PCOS pharmacotherapeutic approach for junior pharmacists
Introduction
Polycystic Ovarian Syndrome (PCOS) is a multifaceted endocrine disorder prevalent among women of reproductive age. This article aims to provide pharmacists in clinical practice with a nuanced understanding of PCOS assessment, suspicion, and an evidence-based pharmacotherapeutic approach.
Assessment
Diagnostic criteria
The diagnostic criteria for polycystic ovary syndrome (PCOS) are based on the Rotterdam Criteria, which require at least two out of three symptoms: hyperandrogenism, ovulatory dysfunction, and polycystic ovaries detected through ultrasound.

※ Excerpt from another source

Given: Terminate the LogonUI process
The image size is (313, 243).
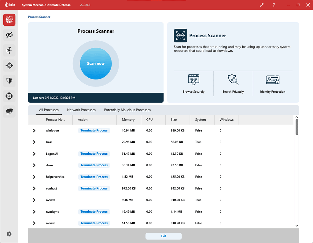Looking at the screenshot, I should [94, 154].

- Clinical evaluation involves assessing menstrual irregularities, hirsutism, acne, androgenic alopecia, and obesity, as these are common manifestations of PCOS.

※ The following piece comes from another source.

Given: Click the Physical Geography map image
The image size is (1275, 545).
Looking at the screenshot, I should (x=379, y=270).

- Laboratory investigations are crucial and typically include measuring serum androgen levels such as testosterone and DHEAS, along with fasting glucose, insulin levels, and a lipid profile to aid in diagnosis and management of the condition.
Suspecting PCOS
Clinical suspicion of polycystic ovary syndrome (PCOS) arises with persistent menstrual irregularities or clinical signs of hyperandrogenism. To ensure accurate diagnosis, other conditions such as thyroid dysfunction, hyperprolactinemia, and non-classical adrenal hyperplasia must be ruled out. Imaging, typically a pelvic ultrasound, is employed to identify polycystic ovaries, contributing to the comprehensive assessment for confirming PCOS.
Pharmacotherapeutic approach
Medications
See our notes, "PCOS treatment based on symptoms" and "Medications for PolyCystic Ovary Syndrome (PCOS)".
Comments on medications
- Oral contraceptives: Consider in non-fertility seeking patients for cycle regulation and management of hyperandrogenism.

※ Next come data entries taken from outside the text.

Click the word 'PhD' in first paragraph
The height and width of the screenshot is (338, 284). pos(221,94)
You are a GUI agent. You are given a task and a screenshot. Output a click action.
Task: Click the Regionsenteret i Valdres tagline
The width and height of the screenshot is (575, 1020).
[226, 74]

- Metformin: Indicated for insulin resistance, consider in obese patients or those with impaired glucose tolerance.
- Clomiphene citrate and Letrozole: Reserved for women desiring pregnancy, monitor closely for ovulation and adjust doses if necessary.
References
- Conway G, Dewailly D, Diamanti-Kandarakis E, et al. The polycystic ovary syndrome: a position statement from the European Society of Endocrinology. Eur J Endocrinol. 2014;171(4):P1-P29.
- Tang T, Lord JM, et al. Insulin-sensitising drugs (metformin, rosiglitazone, pioglitazone, D-chiro-inositol) for women with polycystic ovary syndrome, oligo amenorrhoea and subfertility. Cochrane Database Syst Rev. 2012;(5):CD003053.
- Teede HJ, Misso ML, Costello MF, et al. Recommendations from the international evidence-based guideline for the assessment and management of polycystic ovary syndrome. Fertil Steril. 2018;110(3):364-379.